Jules Mary (1851-1922) est sans doute le feuilletoniste le plus fécond et le plus talentueux de son époque. Il s'était fait une spécialité des romans de la victime injustement condamnée et miraculeusement réhabilitée. Si les héros de Dumas et d'Eugène Sue incarnent la justice divine et se situent d'emblée au-delà du Bien et du Mal, les personnages de Jules Mary sont respectueux de la loi des hommes ; ils se révoltent contre l'injustice de leur sort, mais non pas contre leurs juges ou contre la société. Ils sont broyés par le système, comme le capitaine Dreyfus, et souvent n'échappent à leur sort cruel que par l'intervention du hasard. Au " roman du surhomme " du romantisme répond le " roman de la victime " fin-de-siècle. Les personnages de Jules Mary sont généralement victimes d'erreurs judiciaires. Leur condamnation est toujours injuste et leur réhabilitation infiniment touchante. Car Jules Mary possède l'art de nous raconter de belles histoires ; la plus grande partie de Roger-la-Honte est consacrée à la revanche du héros qui, sous une nouvelle identité, s'acharne à obtenir la révision de son procès et à prouver son innocence.

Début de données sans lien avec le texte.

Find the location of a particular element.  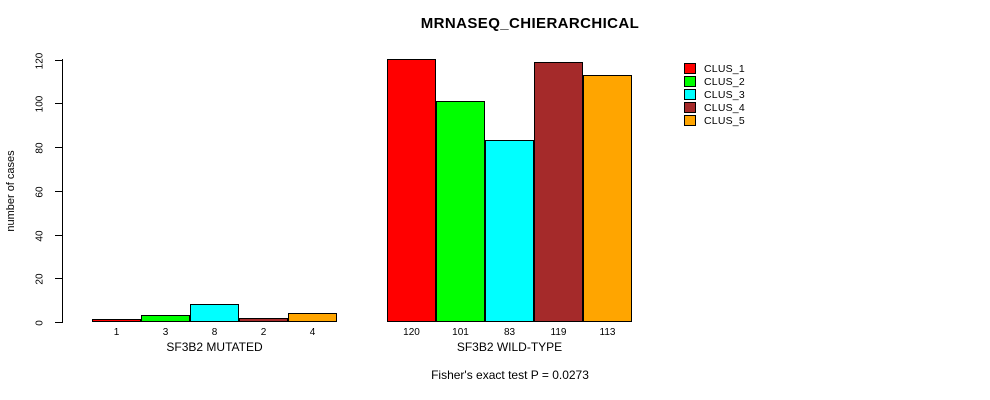

bar-clus_1-group1 is located at coordinates (116, 320).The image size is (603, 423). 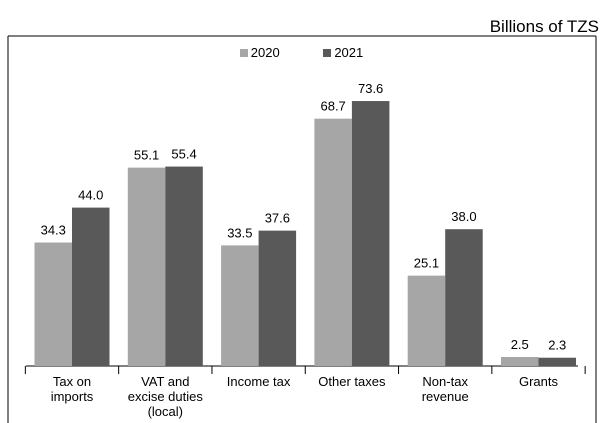 What do you see at coordinates (352, 382) in the screenshot?
I see `category-label: Other taxes` at bounding box center [352, 382]. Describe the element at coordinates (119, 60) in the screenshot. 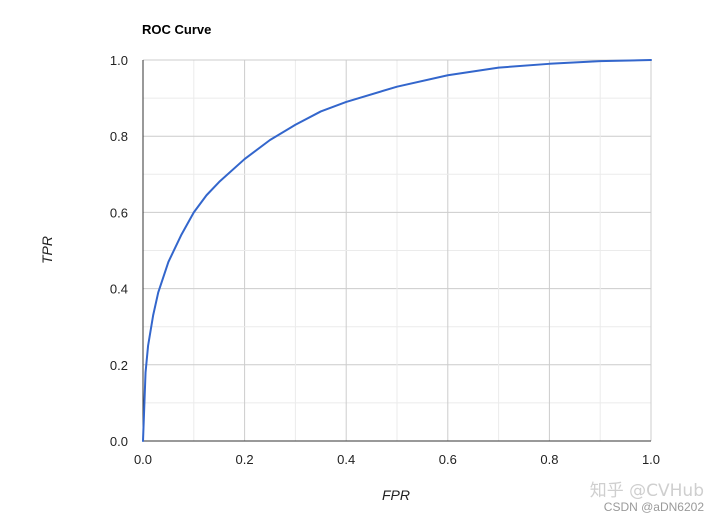

I see `y-tick-label: 1.0` at that location.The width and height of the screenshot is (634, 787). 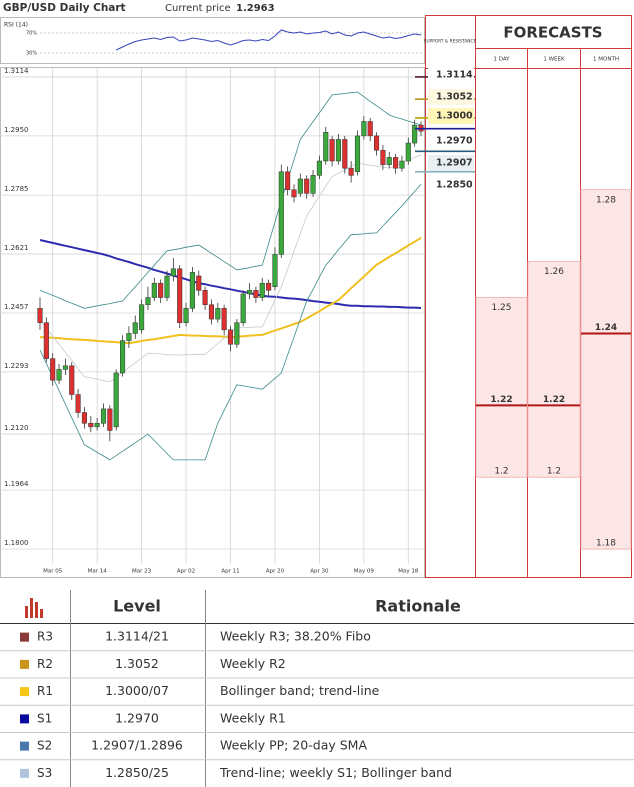 What do you see at coordinates (364, 572) in the screenshot?
I see `x-tick-label: May 09` at bounding box center [364, 572].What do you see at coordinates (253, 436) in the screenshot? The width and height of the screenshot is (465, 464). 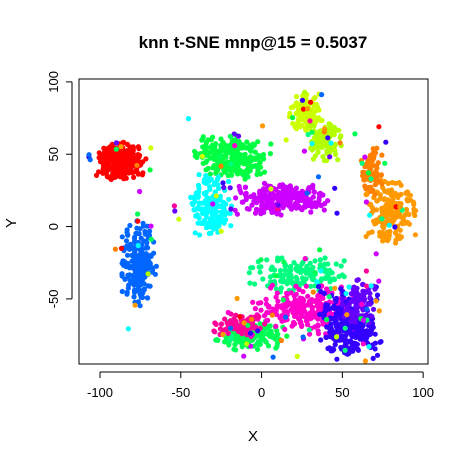 I see `x-axis-label: X` at bounding box center [253, 436]. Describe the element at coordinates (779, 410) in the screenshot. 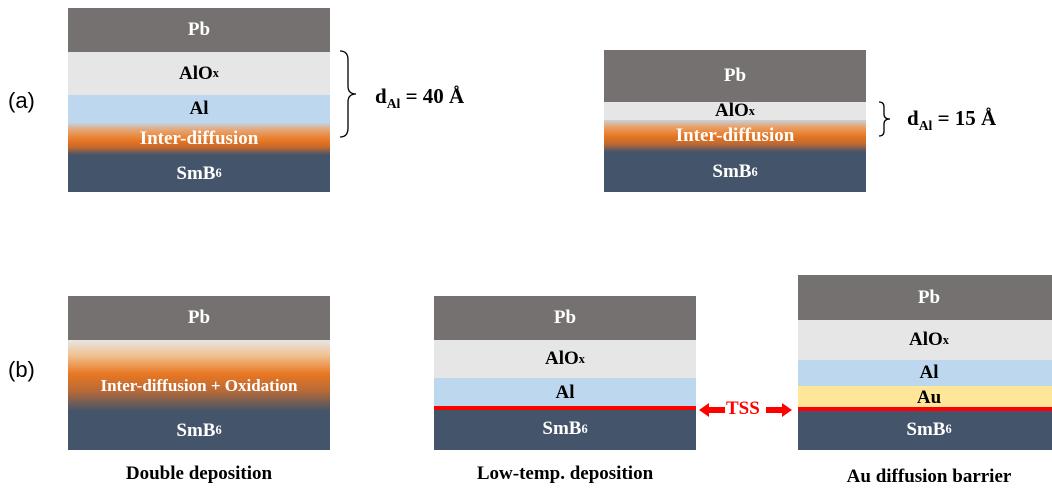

Roger-la-Honte a paru en feuilletons dans Le Petit Parisien (1886-1887) avant d'être édité et réédité en volumes jusqu'à récemment et même en collection de poche. Le roman a été adapté au théâtre et au cinéma (Jean de Baroncelli, Gaston Roudès, André Cayatte, Ricardo Fredo).
La Pocharde a paru en feuilletons dans Le Petit Journal (1897-1898) ; le roman a été réimprimé d'innombrables fois jusqu'en 1954. Il a été adapté à la scène et à l'écran (Etievant, Jean Kemm) ; il a également fourni la trame pour une bande dessinée.